#### WHAT YOU ARE ASKED TO DO
Extract every line of the items in the data file below and reproduce each one without any change.

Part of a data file

☆ ☆ ☆ ☆ ☆

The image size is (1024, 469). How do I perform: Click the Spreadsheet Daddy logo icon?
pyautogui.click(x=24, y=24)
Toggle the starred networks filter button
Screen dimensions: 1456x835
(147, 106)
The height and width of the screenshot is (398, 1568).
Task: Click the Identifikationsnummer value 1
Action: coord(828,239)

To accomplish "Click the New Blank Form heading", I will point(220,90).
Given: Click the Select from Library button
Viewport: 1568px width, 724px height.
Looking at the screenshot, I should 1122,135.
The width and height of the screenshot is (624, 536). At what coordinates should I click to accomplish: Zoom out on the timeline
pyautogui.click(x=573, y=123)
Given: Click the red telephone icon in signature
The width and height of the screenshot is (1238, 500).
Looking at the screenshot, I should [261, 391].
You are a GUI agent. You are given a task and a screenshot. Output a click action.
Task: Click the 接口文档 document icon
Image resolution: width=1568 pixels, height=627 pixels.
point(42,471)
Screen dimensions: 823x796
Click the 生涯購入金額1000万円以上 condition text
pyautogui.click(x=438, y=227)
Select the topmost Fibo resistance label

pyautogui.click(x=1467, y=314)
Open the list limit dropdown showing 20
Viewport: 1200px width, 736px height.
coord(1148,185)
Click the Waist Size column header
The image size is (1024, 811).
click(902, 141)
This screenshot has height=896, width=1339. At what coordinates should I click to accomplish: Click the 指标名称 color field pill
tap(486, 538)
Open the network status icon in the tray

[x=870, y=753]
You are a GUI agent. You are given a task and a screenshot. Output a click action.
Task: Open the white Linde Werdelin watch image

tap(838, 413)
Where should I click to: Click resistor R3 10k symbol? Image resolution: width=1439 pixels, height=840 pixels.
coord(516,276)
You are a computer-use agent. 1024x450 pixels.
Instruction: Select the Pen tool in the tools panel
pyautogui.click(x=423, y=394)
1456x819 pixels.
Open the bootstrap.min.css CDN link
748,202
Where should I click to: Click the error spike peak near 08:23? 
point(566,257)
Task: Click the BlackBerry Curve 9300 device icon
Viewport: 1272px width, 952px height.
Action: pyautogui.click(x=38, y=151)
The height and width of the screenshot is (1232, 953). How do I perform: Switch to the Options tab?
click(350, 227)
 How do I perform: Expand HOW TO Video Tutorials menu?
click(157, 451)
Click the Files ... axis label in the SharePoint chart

☆ ☆ ☆ ☆ ☆

#### RESULT
The image size is (1024, 469). How do I perform: Click the Spreadsheet Daddy logo icon?
pyautogui.click(x=24, y=24)
Toggle the starred networks filter button
Screen dimensions: 1456x835
(147, 106)
The height and width of the screenshot is (398, 1568).
Task: Click the Identifikationsnummer value 1
Action: coord(828,239)

To accomplish "Click the New Blank Form heading", I will point(220,90).
Given: Click the Select from Library button
Viewport: 1568px width, 724px height.
Looking at the screenshot, I should 1122,135.
The width and height of the screenshot is (624, 536). At what coordinates should I click to accomplish: Zoom out on the timeline
pyautogui.click(x=573, y=123)
Given: Click the red telephone icon in signature
The width and height of the screenshot is (1238, 500).
Looking at the screenshot, I should [261, 391].
You are a GUI agent. You are given a task and a screenshot. Output a click action.
Task: Click the 接口文档 document icon
Image resolution: width=1568 pixels, height=627 pixels.
point(42,471)
Screen dimensions: 823x796
Click the 生涯購入金額1000万円以上 condition text
pyautogui.click(x=438, y=227)
Select the topmost Fibo resistance label

pyautogui.click(x=1467, y=314)
Open the list limit dropdown showing 20
Viewport: 1200px width, 736px height.
coord(1148,185)
Click the Waist Size column header
The image size is (1024, 811).
click(902, 141)
This screenshot has height=896, width=1339. At what coordinates should I click to accomplish: Click the 指标名称 color field pill
tap(486, 538)
Open the network status icon in the tray

[x=870, y=753]
You are a GUI agent. You are given a task and a screenshot. Output a click action.
Task: Open the white Linde Werdelin watch image

tap(838, 413)
Where should I click to: Click resistor R3 10k symbol? Image resolution: width=1439 pixels, height=840 pixels.
coord(516,276)
You are a computer-use agent. 1024x450 pixels.
Instruction: Select the Pen tool in the tools panel
pyautogui.click(x=423, y=394)
1456x819 pixels.
Open the bootstrap.min.css CDN link
748,202
Where should I click to: Click the error spike peak near 08:23? 
point(566,257)
Task: Click the BlackBerry Curve 9300 device icon
Viewport: 1272px width, 952px height.
Action: pyautogui.click(x=38, y=151)
The height and width of the screenshot is (1232, 953). How do I perform: Switch to the Options tab?
click(350, 227)
 How do I perform: Expand HOW TO Video Tutorials menu?
click(157, 451)
Click the Files ... axis label in the SharePoint chart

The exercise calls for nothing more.